There seems to be little political will to decrease or abolish tuition fees and bring back more loans and grants for students. The cost of living, especially for those living in major cities, shows no signs of decreasing, and so it is likely that students will continue to be involved in the adult industry for years to come. So how to destigmatise it? Organisations like the East London Stripper’s Collective clearly have a role to play. For Stacey Clare, educating the public, and decriminalising sex work, are key steps.
“Under neoliberalism everything is for sale, including all forms of labour, be they physical, emotional, intellectual or sexual” she told The Boar. “Criminalised workers are the most vulnerable workers. Criminalised marketplaces are the most violent and coercive marketplaces.”
It’s a sentiment echoed by Dr Laura Lammasniemi, assistant professor at Warwick Law School. “Northern Ireland has followed the Nordic Model of criminalising clients and the purchase of sex since 2015” she told The Boar.
“Most workers in NI reported their work seemed more dangerous since the law was passed…. Decriminalisation would enable sex workers to work together, organise as collectives, report crimes and seek help without fear of being penalised.”
However, for Mike, as an independent escort, such legal changes have little impact on his wellbeing.
“It’s easier to make a stripper feel safer and stuff because they’re working for a business,” he says.

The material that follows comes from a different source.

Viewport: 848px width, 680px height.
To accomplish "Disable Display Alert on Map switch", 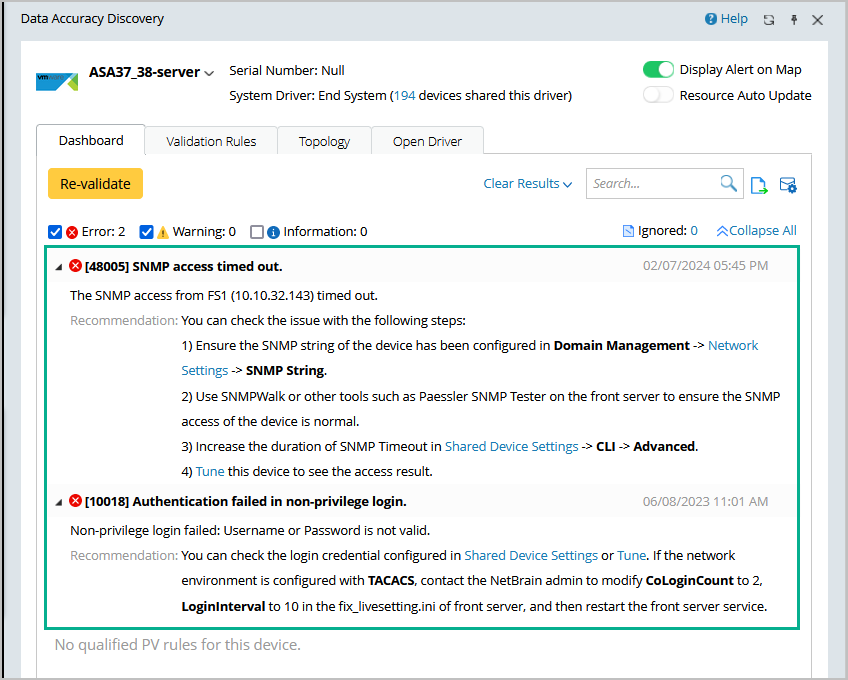I will [658, 70].
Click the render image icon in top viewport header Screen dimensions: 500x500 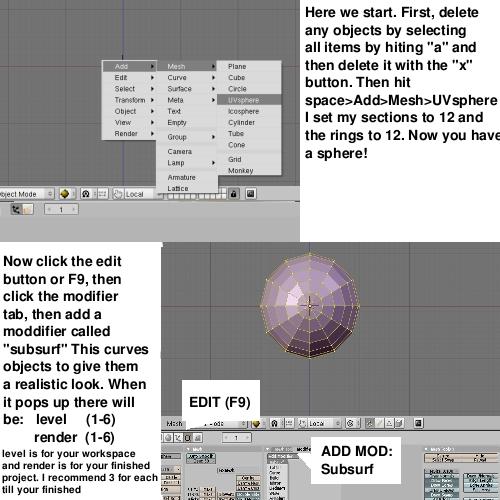(x=251, y=193)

For some British students, engaging in sex work is a confidence – inspiring choice. For others, it’s their last and only option. Protecting, and empowering these students, will either require a radical rethink of the way higher education is funded, so that no student should have to rely on sex work for money. Or, it requires the beginnings of a new conversation on sex, sex work and consent, starting from an early age and continuing throughout adult life, to destigmatise the adult industry, and to protect and enhance the rights of its workers.
Either way, there’s a mountain to climb.